Segment Start: GIVEN ENTRIES

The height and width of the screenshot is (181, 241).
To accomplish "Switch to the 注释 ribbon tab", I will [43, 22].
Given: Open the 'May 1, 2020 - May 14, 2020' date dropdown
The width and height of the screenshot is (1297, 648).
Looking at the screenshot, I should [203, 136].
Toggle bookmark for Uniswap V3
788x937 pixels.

Segment End: GIVEN ENTRIES
Segment Start: GIVEN ENTRIES

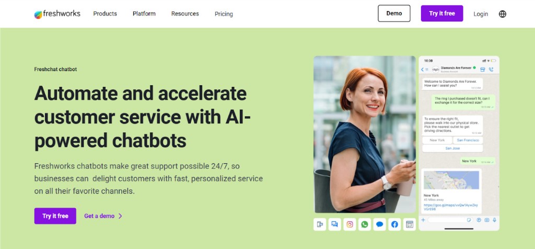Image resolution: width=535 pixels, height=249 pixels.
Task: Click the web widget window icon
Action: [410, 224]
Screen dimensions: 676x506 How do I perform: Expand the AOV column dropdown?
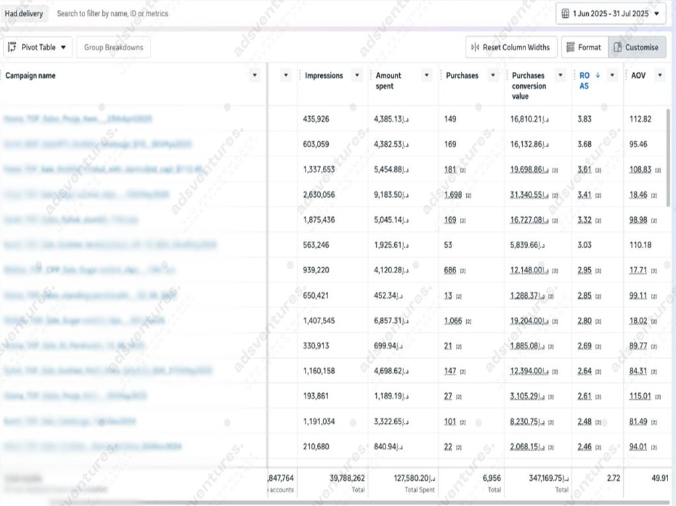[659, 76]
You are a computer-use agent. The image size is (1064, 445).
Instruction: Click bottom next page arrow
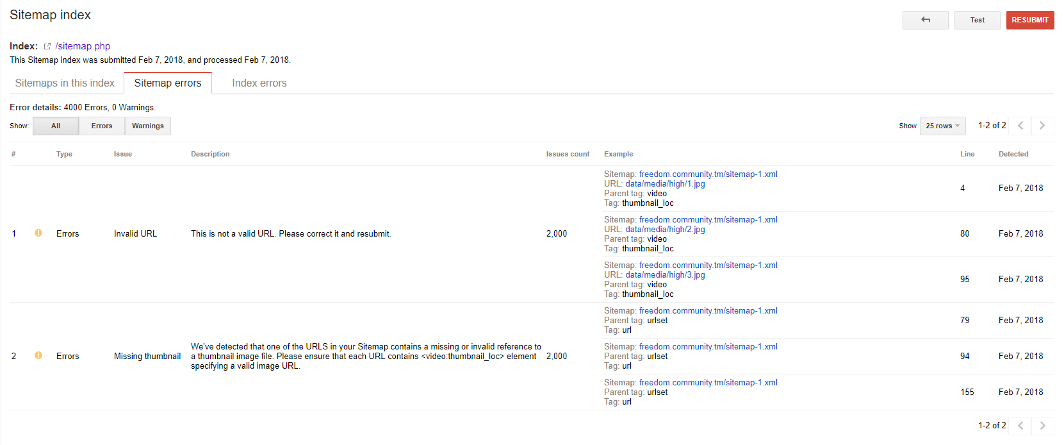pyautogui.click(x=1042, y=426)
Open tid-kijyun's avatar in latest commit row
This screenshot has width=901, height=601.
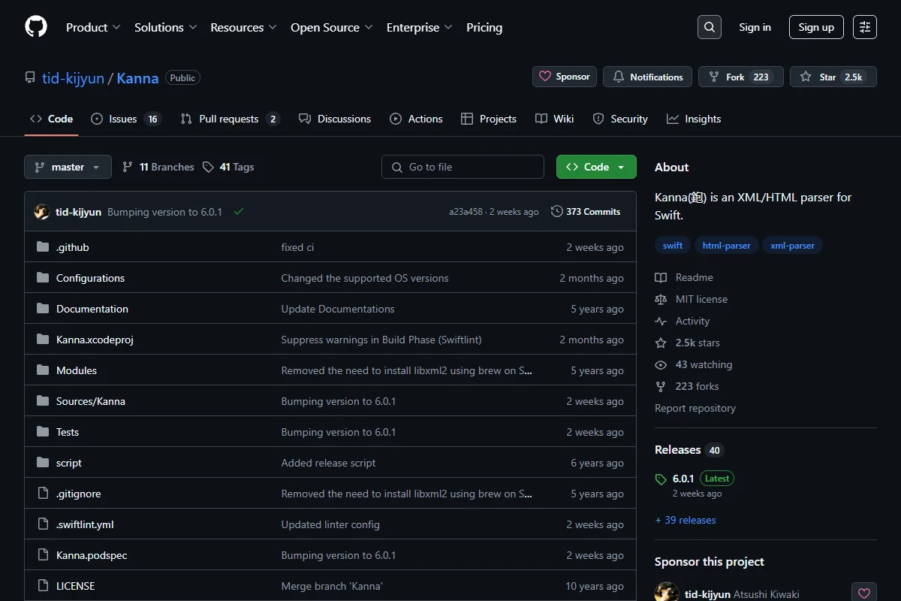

Segment End: GIVEN ENTRIES

TASK ITEM
Every line above that contains the word "Open" should be reported.

YOUR RESPONSE
Given: Open the 'May 1, 2020 - May 14, 2020' date dropdown
Open tid-kijyun's avatar in latest commit row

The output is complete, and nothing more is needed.